Requirement>
Return the data that follows, keeping every word and mark unchanged.

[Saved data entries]
______________________________

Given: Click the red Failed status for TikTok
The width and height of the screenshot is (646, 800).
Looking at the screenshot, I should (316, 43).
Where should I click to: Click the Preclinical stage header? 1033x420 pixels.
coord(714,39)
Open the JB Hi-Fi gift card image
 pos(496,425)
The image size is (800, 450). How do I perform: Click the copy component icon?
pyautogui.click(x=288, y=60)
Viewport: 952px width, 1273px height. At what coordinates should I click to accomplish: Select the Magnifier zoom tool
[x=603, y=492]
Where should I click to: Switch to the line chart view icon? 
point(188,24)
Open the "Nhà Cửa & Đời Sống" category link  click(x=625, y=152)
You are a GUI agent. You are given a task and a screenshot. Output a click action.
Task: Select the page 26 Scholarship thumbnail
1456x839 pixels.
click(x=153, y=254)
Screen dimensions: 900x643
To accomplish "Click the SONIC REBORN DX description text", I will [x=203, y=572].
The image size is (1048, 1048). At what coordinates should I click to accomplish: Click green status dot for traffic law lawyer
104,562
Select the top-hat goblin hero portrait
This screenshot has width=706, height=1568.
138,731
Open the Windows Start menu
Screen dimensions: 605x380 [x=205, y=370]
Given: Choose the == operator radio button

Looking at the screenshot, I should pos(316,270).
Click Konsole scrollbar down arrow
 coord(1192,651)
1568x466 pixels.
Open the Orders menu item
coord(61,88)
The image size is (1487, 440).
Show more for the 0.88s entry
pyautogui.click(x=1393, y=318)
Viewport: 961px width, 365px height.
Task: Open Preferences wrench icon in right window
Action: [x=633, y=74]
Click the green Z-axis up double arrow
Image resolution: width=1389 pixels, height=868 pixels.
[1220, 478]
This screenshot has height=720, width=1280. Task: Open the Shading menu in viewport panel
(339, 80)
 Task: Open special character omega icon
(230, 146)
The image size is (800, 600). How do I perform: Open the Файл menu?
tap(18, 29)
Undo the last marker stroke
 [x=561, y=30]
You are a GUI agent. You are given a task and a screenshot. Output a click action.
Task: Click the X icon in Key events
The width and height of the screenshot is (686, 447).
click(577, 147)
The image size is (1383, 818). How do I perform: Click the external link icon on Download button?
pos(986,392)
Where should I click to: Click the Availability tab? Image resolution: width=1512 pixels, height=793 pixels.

______________________________

Task result>
Given: Click the red Failed status for TikTok
The width and height of the screenshot is (646, 800).
Looking at the screenshot, I should (316, 43).
Where should I click to: Click the Preclinical stage header? 1033x420 pixels.
coord(714,39)
Open the JB Hi-Fi gift card image
 pos(496,425)
The image size is (800, 450). How do I perform: Click the copy component icon?
pyautogui.click(x=288, y=60)
Viewport: 952px width, 1273px height. At what coordinates should I click to accomplish: Select the Magnifier zoom tool
[x=603, y=492]
Where should I click to: Switch to the line chart view icon? 
point(188,24)
Open the "Nhà Cửa & Đời Sống" category link  click(x=625, y=152)
You are a GUI agent. You are given a task and a screenshot. Output a click action.
Task: Select the page 26 Scholarship thumbnail
1456x839 pixels.
click(x=153, y=254)
Screen dimensions: 900x643
To accomplish "Click the SONIC REBORN DX description text", I will [x=203, y=572].
The image size is (1048, 1048). At what coordinates should I click to accomplish: Click green status dot for traffic law lawyer
104,562
Select the top-hat goblin hero portrait
This screenshot has width=706, height=1568.
138,731
Open the Windows Start menu
Screen dimensions: 605x380 [x=205, y=370]
Given: Choose the == operator radio button

Looking at the screenshot, I should pos(316,270).
Click Konsole scrollbar down arrow
 coord(1192,651)
1568x466 pixels.
Open the Orders menu item
coord(61,88)
The image size is (1487, 440).
Show more for the 0.88s entry
pyautogui.click(x=1393, y=318)
Viewport: 961px width, 365px height.
Task: Open Preferences wrench icon in right window
Action: [x=633, y=74]
Click the green Z-axis up double arrow
Image resolution: width=1389 pixels, height=868 pixels.
[1220, 478]
This screenshot has height=720, width=1280. Task: Open the Shading menu in viewport panel
(339, 80)
 Task: Open special character omega icon
(230, 146)
The image size is (800, 600). How do I perform: Open the Файл menu?
tap(18, 29)
Undo the last marker stroke
 [x=561, y=30]
You are a GUI agent. You are given a task and a screenshot. Output a click action.
Task: Click the X icon in Key events
The width and height of the screenshot is (686, 447).
click(577, 147)
The image size is (1383, 818). How do I perform: Click the external link icon on Download button?
pos(986,392)
Where should I click to: Click the Availability tab? Image resolution: width=1512 pixels, height=793 pixels.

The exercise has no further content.